Updating the skills and program is key to the development of Kitchener Minor Hockey Player Development. Gone are the days of just skating up and down the ice. The entire game has changed, and the power skating program focuses on tight edge work, balance, obtaining immediate speed in small areas, as well as creating and building speed through turns and crossovers.

The goalie training has evolved over the years as well. Kitchener Minor Hockey goalies receive 10 weekly sessions throughout the season that are specific to them. Goalies share the ice with goalies of their own ages over four one-hour sessions each week, Novice, Atom, Pee Wee, Bantam/Midget.

House league goalies continue to receive their training within the KMHA rinks while the KMHA rep goalies attend a new goalie specific training centre that opened Thanksgiving 2017. This facility allows for six to eight goalies to work at once with the instructors.

The goaltender training is unique and not seen within many other associations. This has evolved over the years to ensure Kitchener goalies are receiving development opportunities that weren’t available previously. Many coaches at all levels will admit that goaltending is the hardest position to develop and scout with very few qualified goalie coaches available. As a head coach, we simply want somebody to stop the puck, we don’t care how, just stop the puck. There is much more to the position than simply stopping the puck. Just like the game itself, goaltending has changed over the years. Simply watch an NHL game from even just 10 years ago and compare it to today’s game. The difference is obvious with equipment, movement, and the pure athleticism of the position.

Goalies develop their own style best suited to their body, their size, and their comfort. One thing that remains constant, however, with a goalie is their eyes and the fact that they need to understand and read the game in front of them. They need to take advantage of playing in the only position where the whole game lies in front of them. For this reason being a student of the game, understanding how to track the play, and understanding the tendencies of opposition players is just as important as quick reflexes and movement.

KMHA’s goalie program focuses on the grassroots and foundation of the position to ensure goalies understand the basics and build off of the important foundation. Starting at Novice, goalies work on footwork and balance. As they progress through the older ages other elements are added to their repertoire including hand position and movement, slides, post integration, and puck handling, with a constant reminder of tracking the puck.

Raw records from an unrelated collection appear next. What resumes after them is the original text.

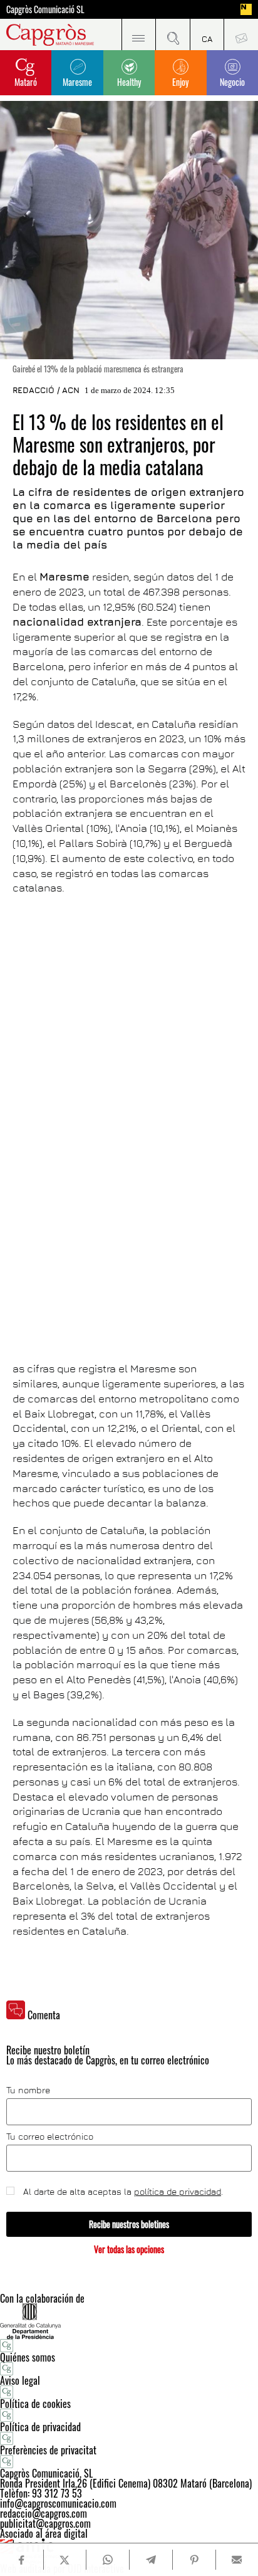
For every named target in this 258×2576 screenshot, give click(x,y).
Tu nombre (28, 2090)
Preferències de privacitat (48, 2450)
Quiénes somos (27, 2357)
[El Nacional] (246, 9)
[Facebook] (21, 2560)
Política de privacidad (40, 2426)
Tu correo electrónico (49, 2137)
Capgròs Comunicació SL (45, 9)
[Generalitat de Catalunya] (129, 2321)
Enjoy (180, 81)
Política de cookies (35, 2403)
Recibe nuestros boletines (129, 2224)
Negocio (232, 81)
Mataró (25, 81)
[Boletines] (241, 34)
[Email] (237, 2560)
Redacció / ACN (46, 390)
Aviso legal (20, 2380)
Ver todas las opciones (129, 2249)
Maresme (77, 81)
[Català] (207, 34)
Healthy (129, 81)
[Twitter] (65, 2559)
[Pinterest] (194, 2560)
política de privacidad (177, 2191)
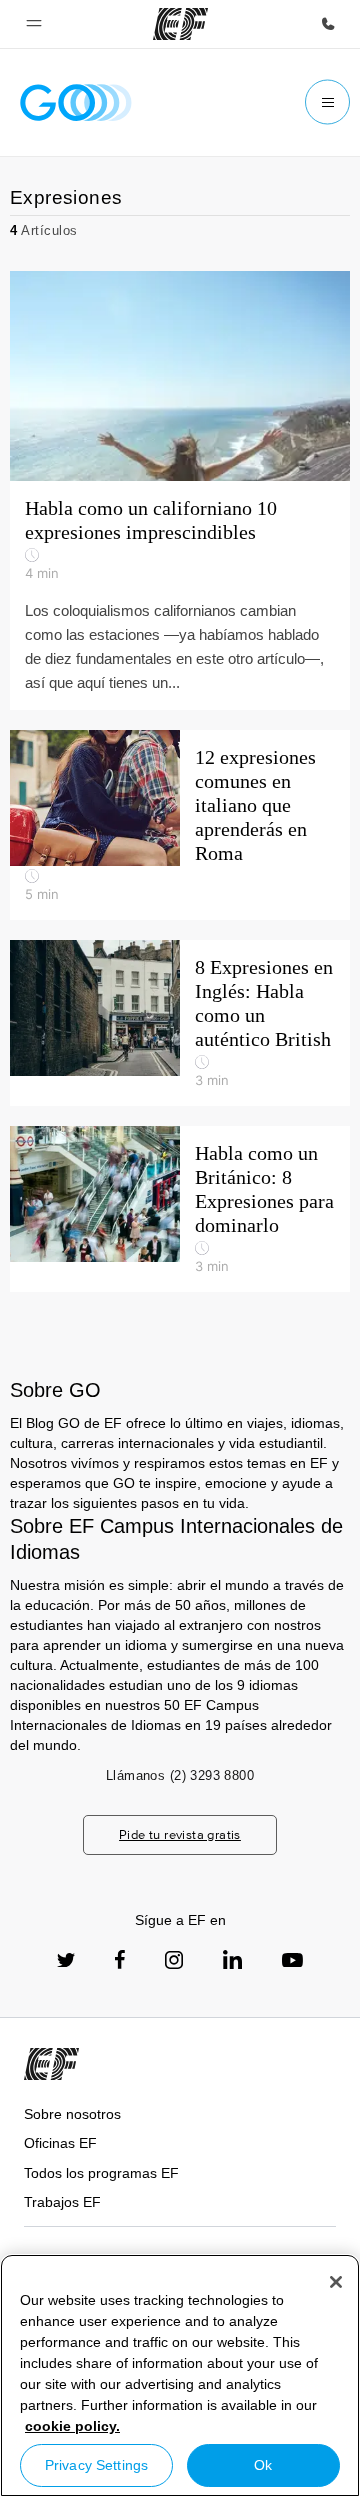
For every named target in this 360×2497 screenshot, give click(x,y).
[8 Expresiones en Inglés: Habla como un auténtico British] (180, 1023)
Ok (263, 2465)
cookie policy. (72, 2426)
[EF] (180, 24)
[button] (34, 24)
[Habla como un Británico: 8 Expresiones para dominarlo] (180, 1209)
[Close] (336, 2282)
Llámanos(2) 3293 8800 (180, 1775)
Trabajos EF (62, 2202)
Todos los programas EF (101, 2173)
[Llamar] (328, 24)
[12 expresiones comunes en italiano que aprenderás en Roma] (180, 825)
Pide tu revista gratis (180, 1834)
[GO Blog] (76, 102)
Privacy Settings (96, 2465)
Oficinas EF (60, 2143)
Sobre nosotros (72, 2114)
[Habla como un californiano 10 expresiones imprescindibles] (180, 490)
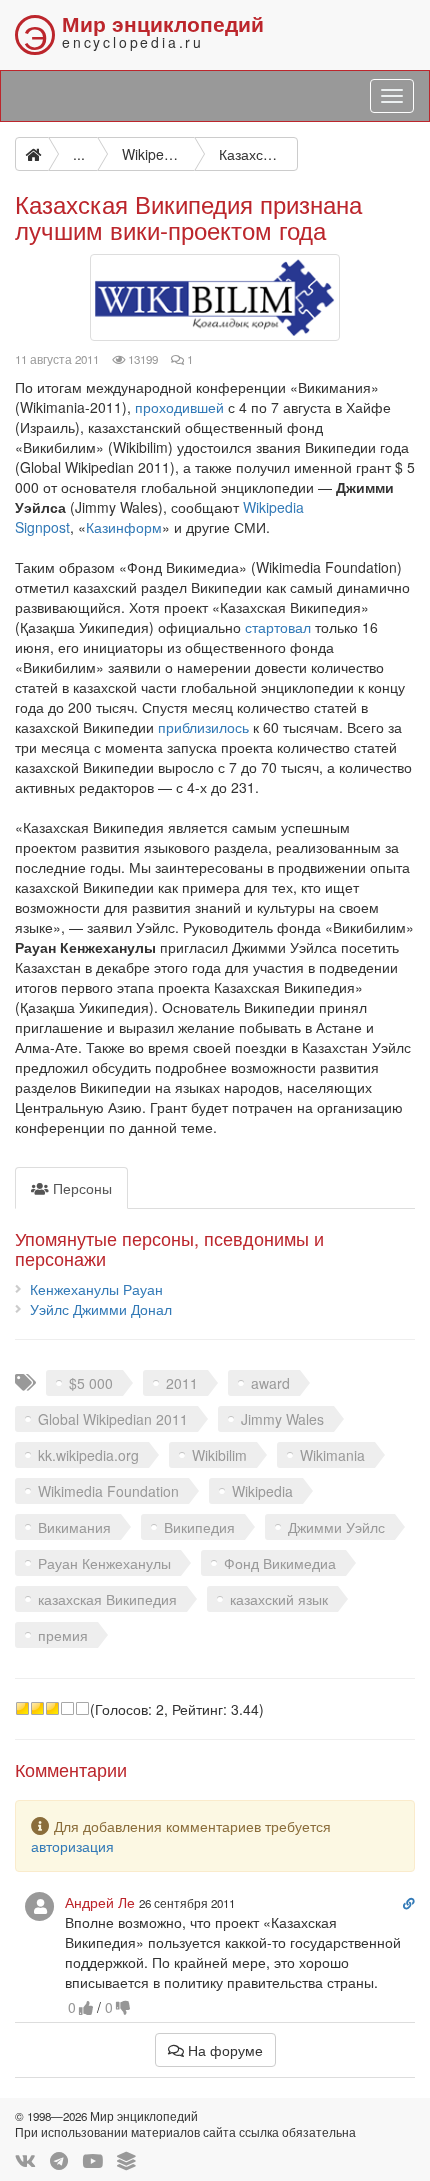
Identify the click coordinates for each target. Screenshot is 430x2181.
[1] (22, 1708)
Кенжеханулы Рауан (96, 1289)
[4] (67, 1708)
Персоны (80, 1188)
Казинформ (124, 527)
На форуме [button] (223, 2050)
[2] (37, 1708)
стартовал (278, 627)
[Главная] (32, 154)
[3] (52, 1708)
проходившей (179, 407)
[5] (82, 1708)
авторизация (72, 1846)
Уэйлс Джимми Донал (101, 1309)
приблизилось (203, 727)
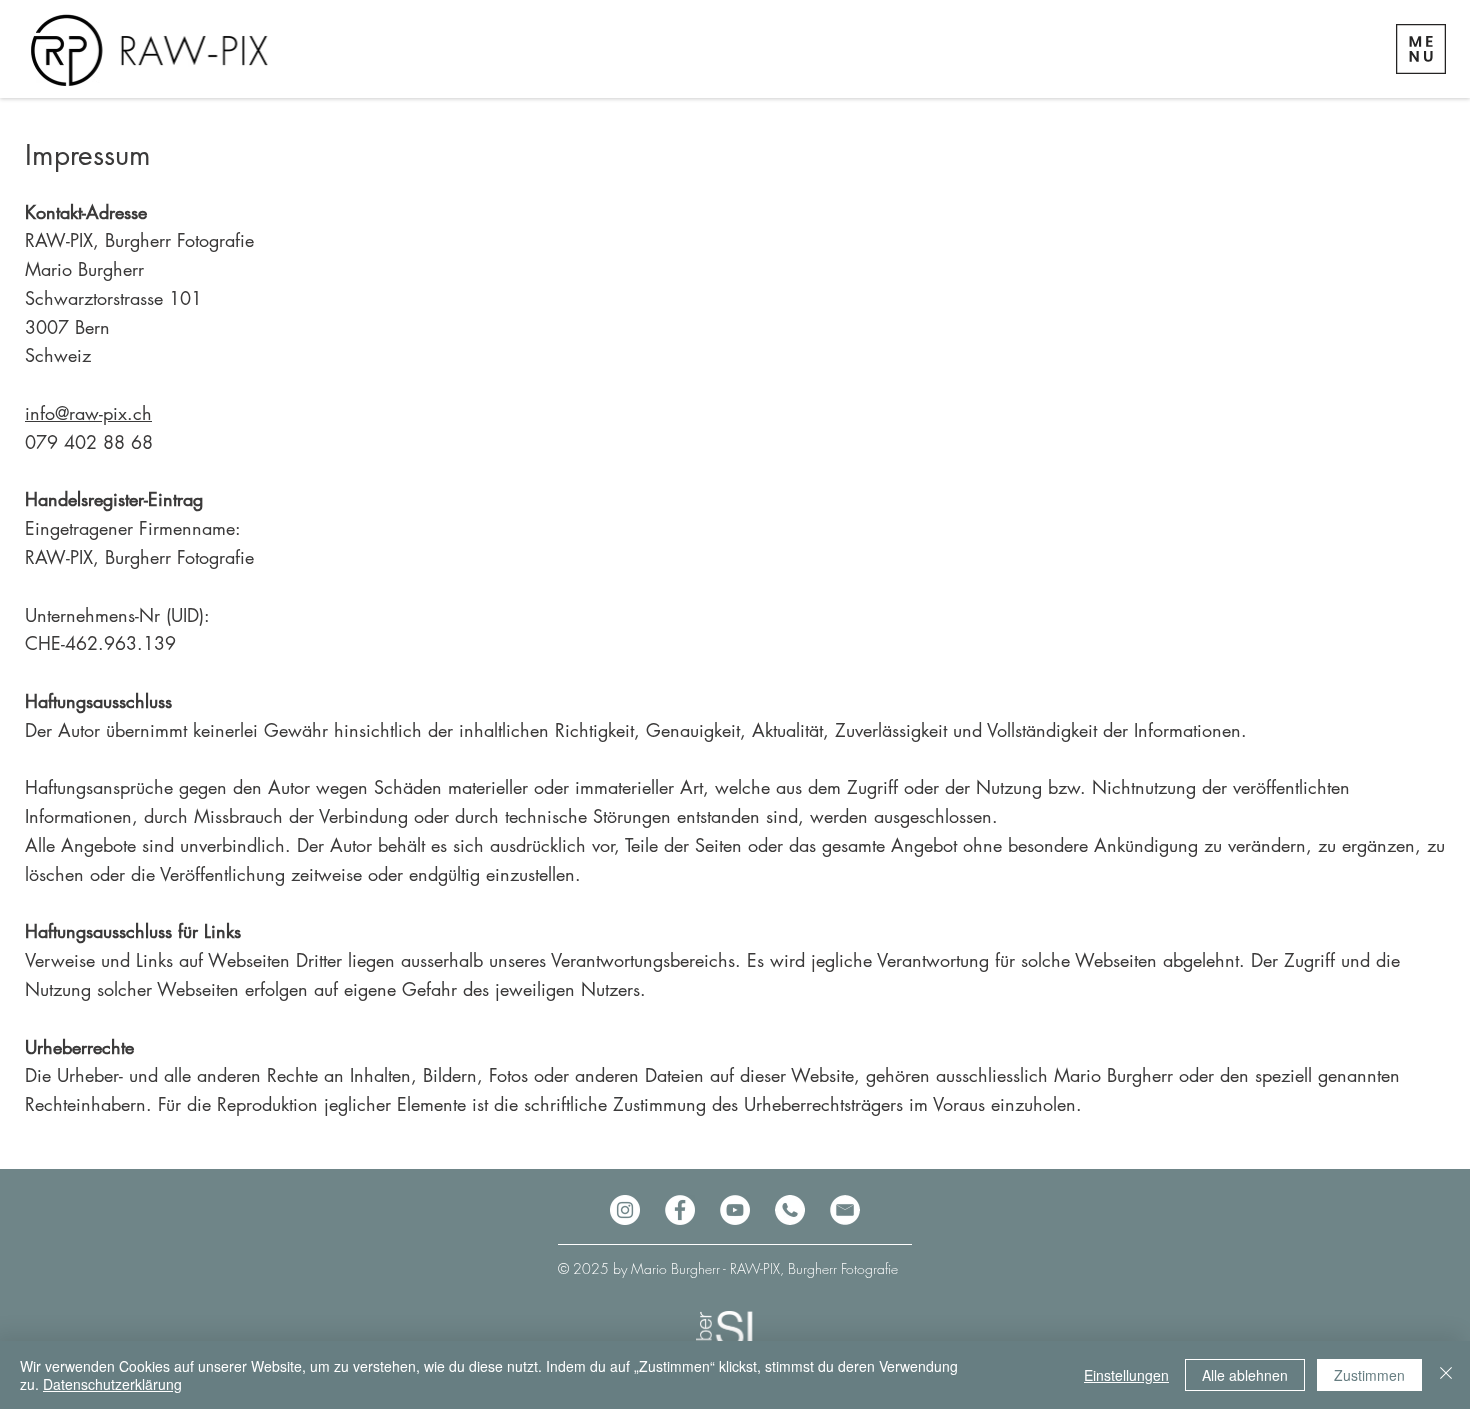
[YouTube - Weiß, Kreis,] (735, 1210)
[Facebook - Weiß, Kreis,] (680, 1210)
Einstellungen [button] (1126, 1375)
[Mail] (845, 1210)
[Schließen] (1446, 1375)
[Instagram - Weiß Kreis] (625, 1210)
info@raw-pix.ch (88, 413)
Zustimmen (1369, 1375)
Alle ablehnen (1245, 1375)
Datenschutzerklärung (112, 1384)
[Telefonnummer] (790, 1210)
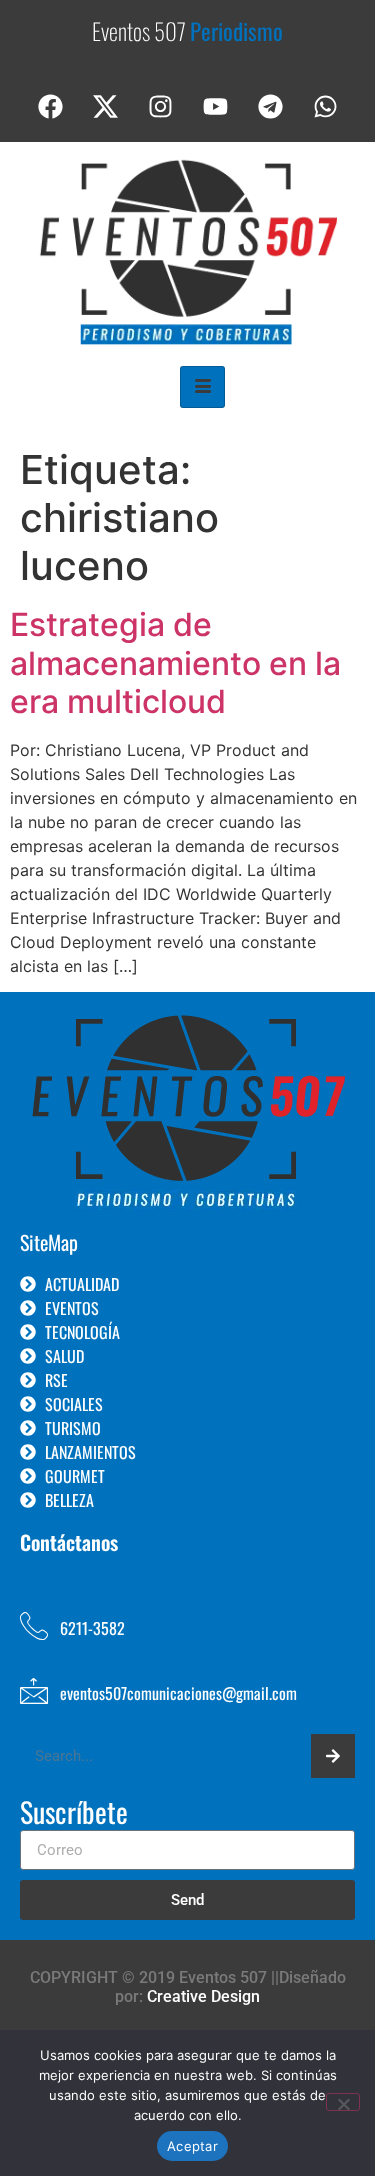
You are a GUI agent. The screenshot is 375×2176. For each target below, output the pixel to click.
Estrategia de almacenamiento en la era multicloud (175, 663)
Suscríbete (74, 1814)
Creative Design (203, 1996)
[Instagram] (160, 107)
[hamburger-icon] (202, 387)
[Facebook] (50, 107)
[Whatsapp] (325, 107)
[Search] (333, 1756)
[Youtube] (215, 107)
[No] (343, 2102)
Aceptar (192, 2146)
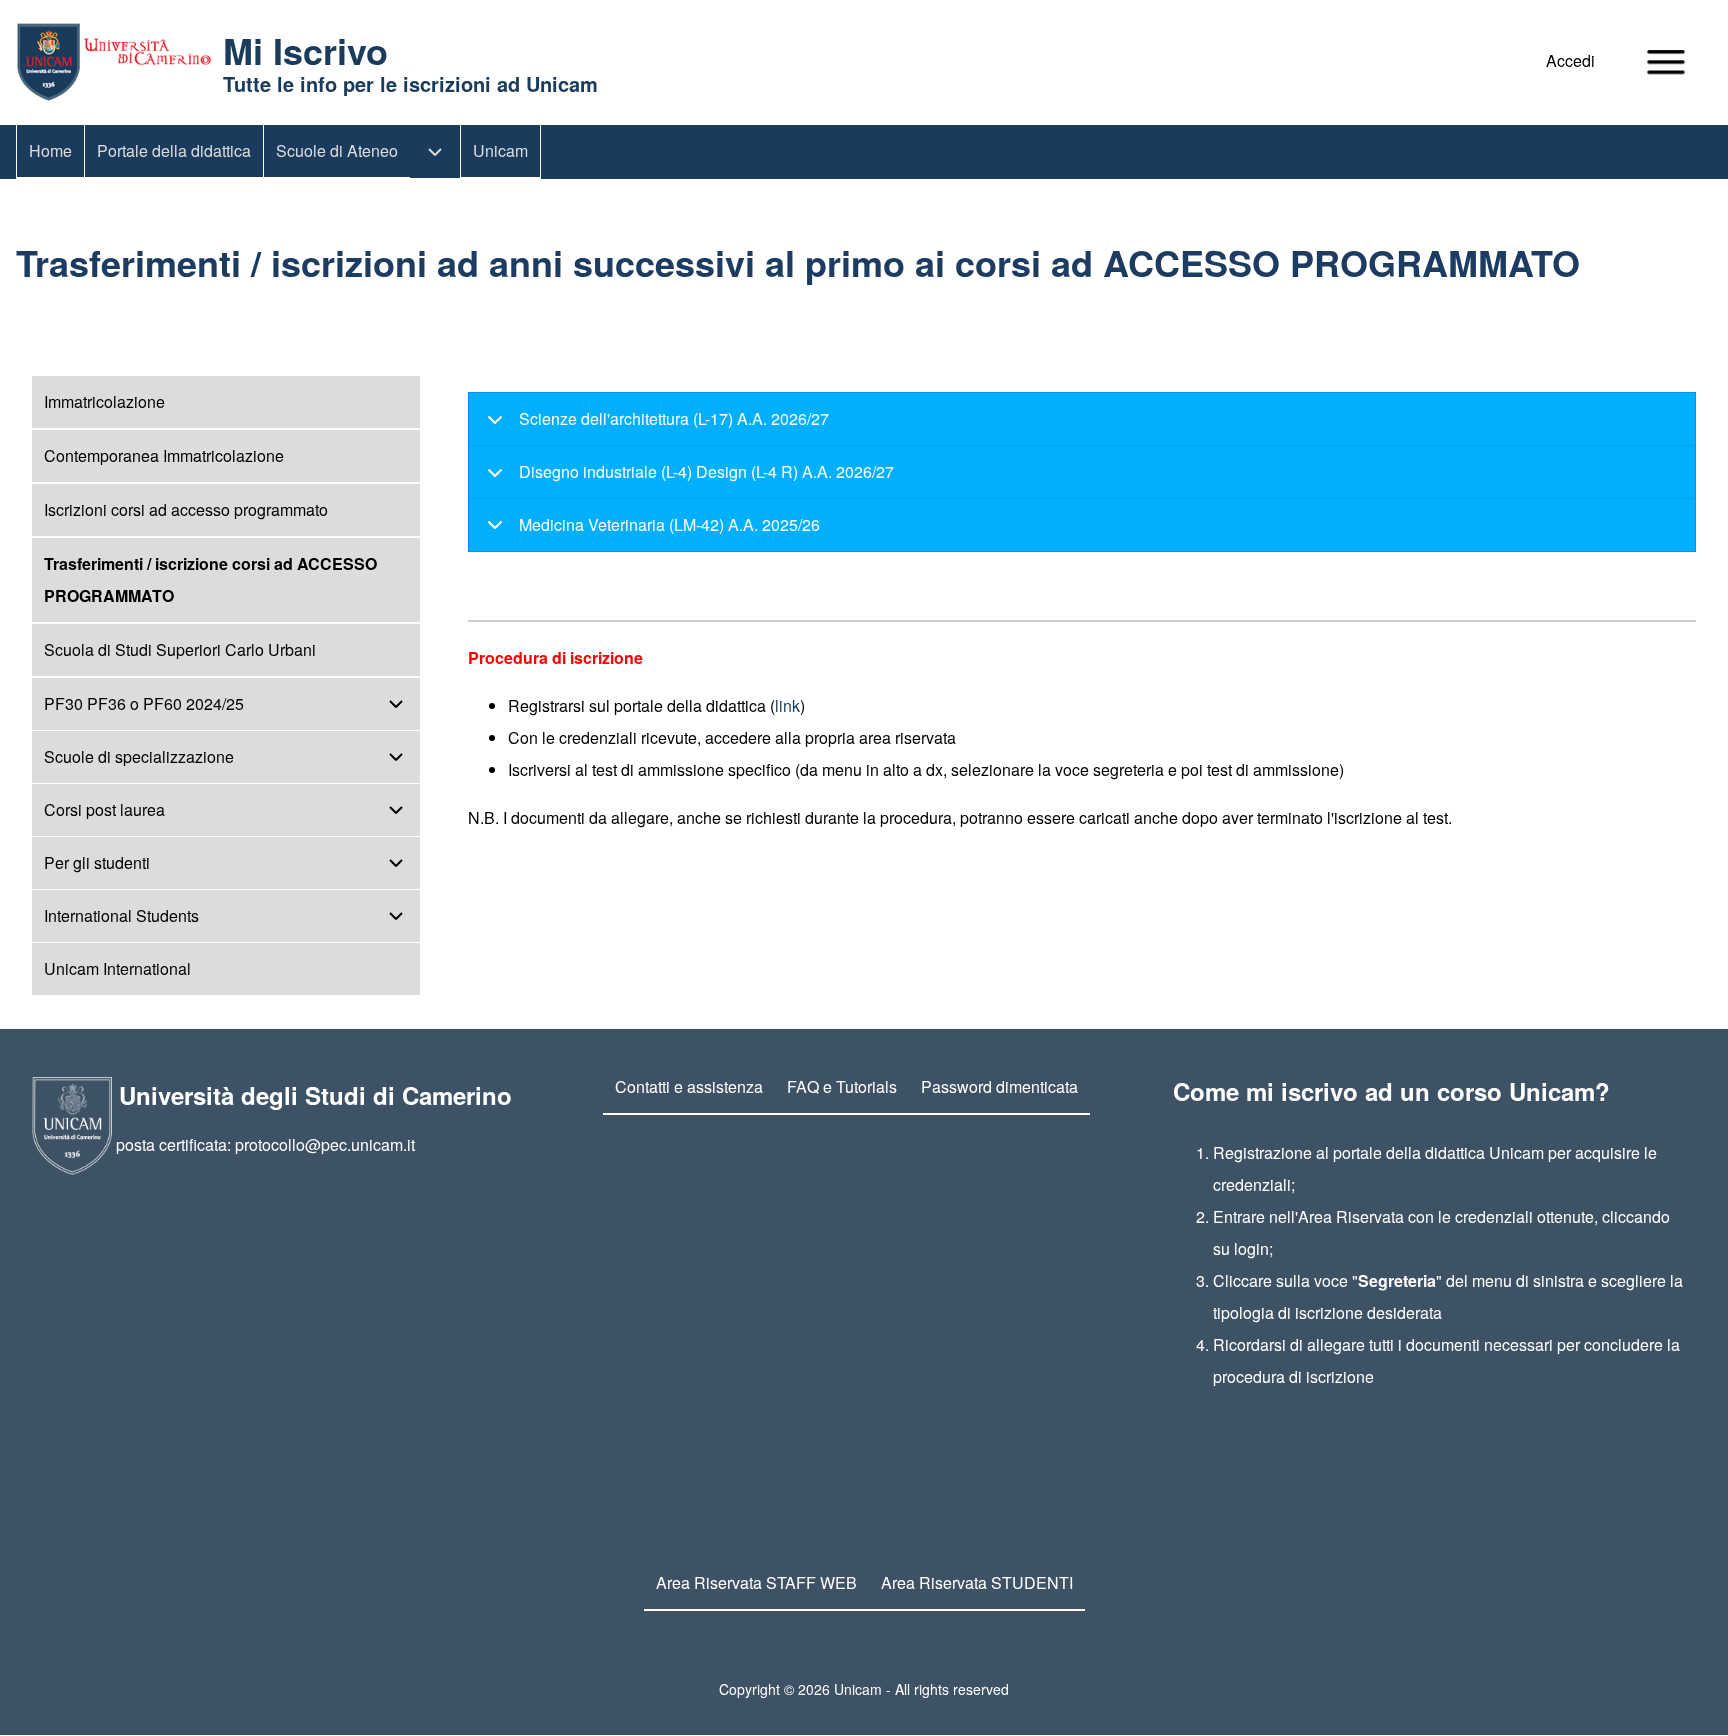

The game of hockey has evolved and changed, with the biggest change being skill development and speed of the players at all positions. Gone are the days of the big lumbering defenseman or weakest skater playing goal. Today’s game allows players of all sizes the opportunity to shine. The benefit of the power skating and goalie development within KMHA ensures players coming through our system will receive the skill development necessary to assist them in reaching their goals.

When asked about the skill development offered through the association, KMHA President Tom Graham had this to say: “Kitchener Minor Hockey is extremely proud of the work that has been done within our development system over the
past few years. We are now beginning to see the benefits that we’ve been able to achieve from both our power skating and our goalie training. Both of these programs have been outstanding.

As we grow our Association, the development program will always be at the forefront of our association ensuring that we’re providing all of our players the opportunity to gain the skills that are needed to be able to compete at a high level.”